Si può amare felicemente quello che c’è: è la fortuna di ogni innamorato che sa di essere ricambiato nel suo sentimento. Si può amare disperatamente ciò che non c’è più: è la disgrazia del vedovo che ha perso il suo coniuge, del separato che si vede abbandonato da una persona che ama ancora ma che non lo vuole più, dell’orfano che non ha più i genitori o peggio ancora di quei genitori che hanno la suprema sventura di perdere i propri figli.
E si può anche amare perdutamente quello che un giorno si spera che ci sarà. Perchè si persegue un ideale ben al di là dal materializzarsi. E non è un’ipotesi fantascientifica, fu ciò che ispirò il romanticismo, di cui il risorgimento e l’idealismo furono costole.

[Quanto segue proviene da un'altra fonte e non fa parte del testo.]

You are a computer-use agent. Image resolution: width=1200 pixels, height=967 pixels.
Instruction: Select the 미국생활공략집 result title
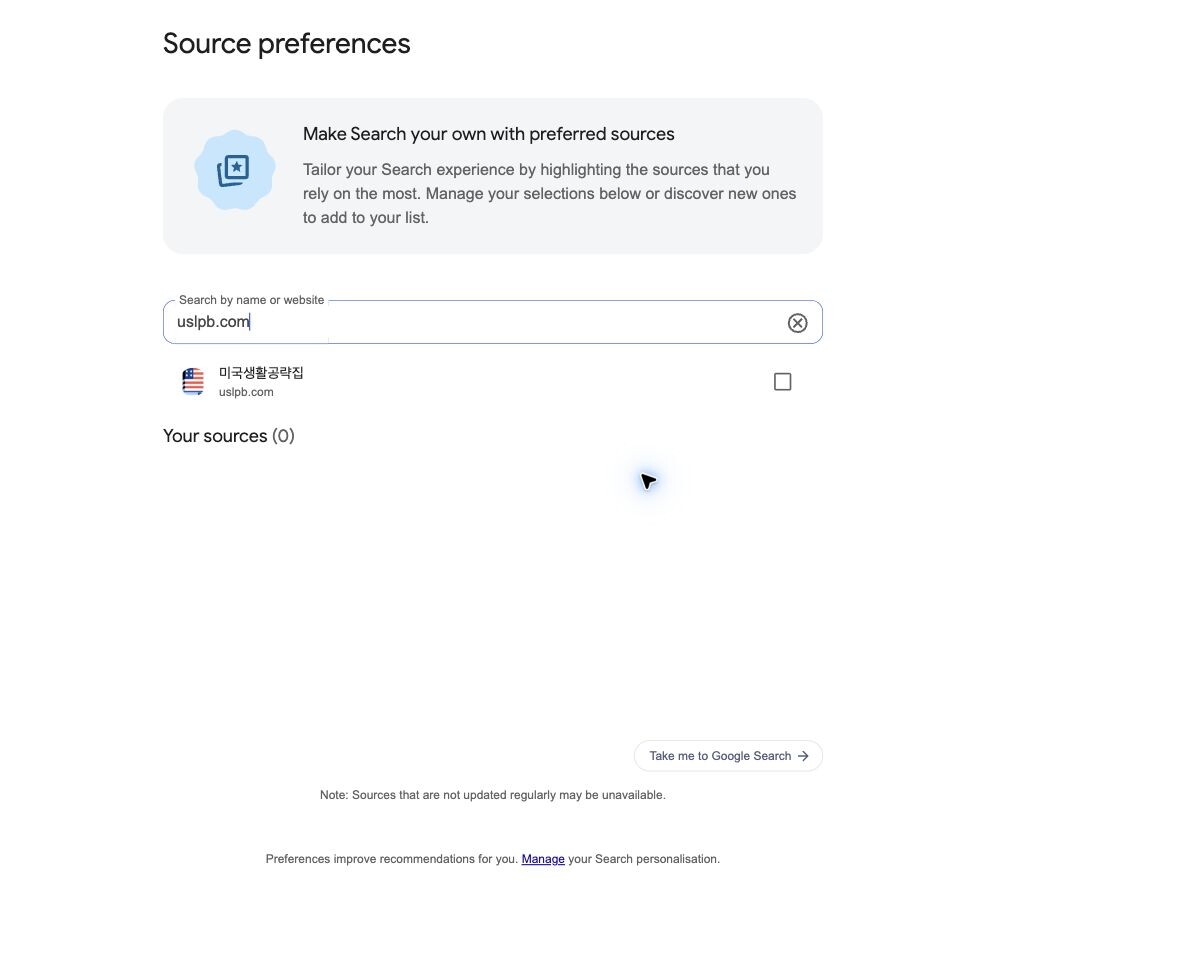[x=261, y=373]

Così mi ritrovo ad amare disperatamente un padre e una madre che non sono più su questa terra e perdutamente qualcosa che non c’è ancora, che è il mio paese. Questo però non mi permette nè di fare – se non idealmente – gli auguri ai miei genitori, dato che non compiono un bel niente, dal momento che “riposano in pace” nè di unirmi alle celebrazioni di qualcosa che semplicemente non c’è, non esiste, se non nella consueta retorica patriottarda nutrita da gente di cui si scorge chiaramente l’assenza di qualsivoglia sentimento patriottico.

Il 17 Marzo del 1861 abbiamo assistito semplicemente ad una creazione massonica, sotto il protettorato inglese, avvenuta – ed è questo il vero scandalo – nel sangue del Regno delle Due Sicilie. Io sono di Napoli, la capitale di quel regno e, nato ben centoventi anni dopo, quasi me ne stupisco. Ma ai tempi del Regno delle Due Sicilie, il Meridione era l’emblema della modernità sotto ogni aspetto. Il PIL del Regno era IL PIU’ ALTO in Europa e il debito pubblico era il più basso.

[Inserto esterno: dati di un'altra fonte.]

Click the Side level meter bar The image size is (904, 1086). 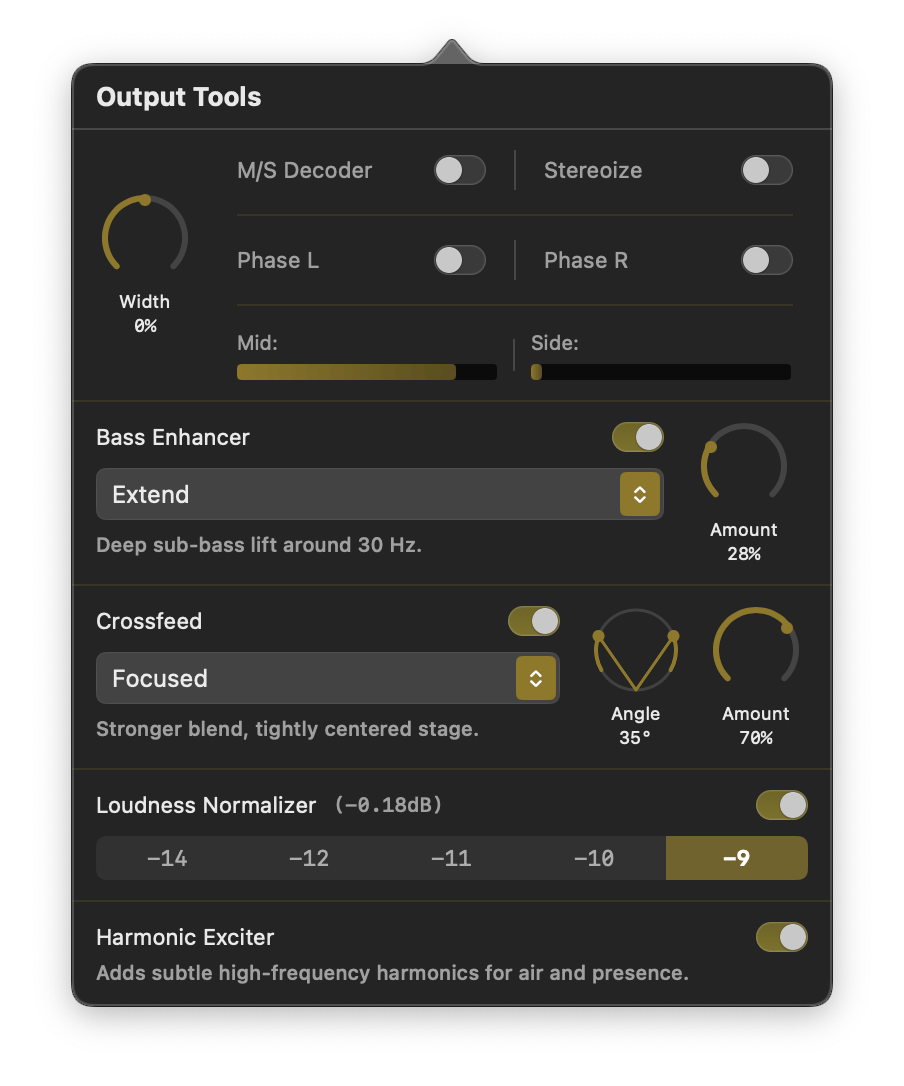click(x=660, y=372)
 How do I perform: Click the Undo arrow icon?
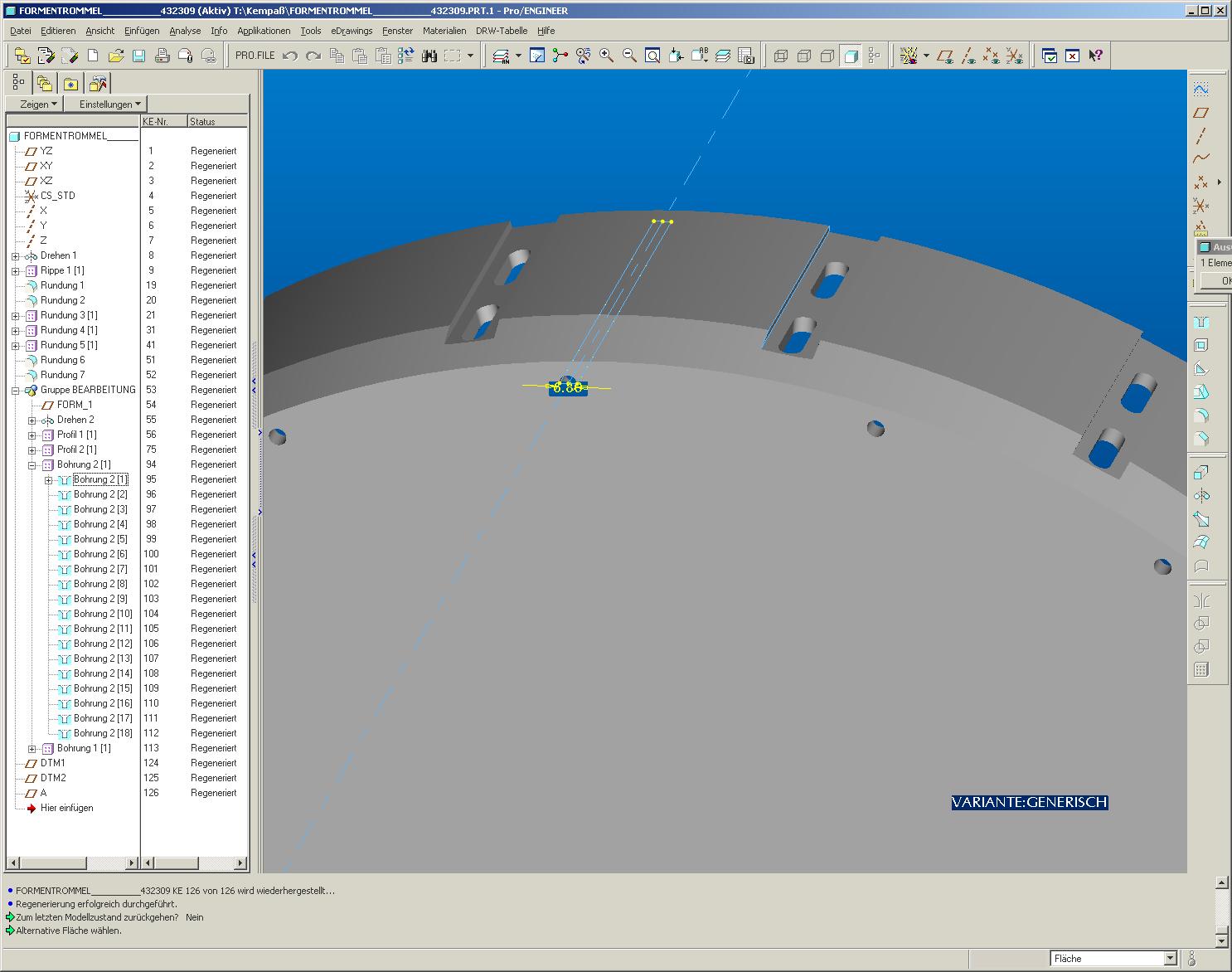290,56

Il Risorgimento, celebrato come momento di grande gloria, non fu niente di glorioso. I famigerati Mille di Garibaldi – in realtà protetti dalla potente flotta inglese che, al largo del Mar Tirreno aspettava soltanto un momento di difficoltà per attaccare l’esercito borbonico – non ce l’avrebbero viceversa mai fatta a prevalere.
Non solo.
Le mafie e le camorre contro cui oggi, ma solo nelle giaculatorie mediatiche, crediamo di lottare, nascono create dagli inglesi – per poi, alla fine della seconda guerra mondiale venire prese in carico dagli americani – come strumento di controllo politico. Lo stesso fascismo prese il potere con una fantomatica rivoluzione meglio nota come marcia su Roma, avvenuta nel consenso generale dei Carabinieri e del Re, che ben sapevano cosa Mussolini stesse progettando e a cui lasciarono margini di manovra, anche perchè quell’ascesa era fondamentale per impedire che l’Italia finisse sotto il controllo dell’URSS.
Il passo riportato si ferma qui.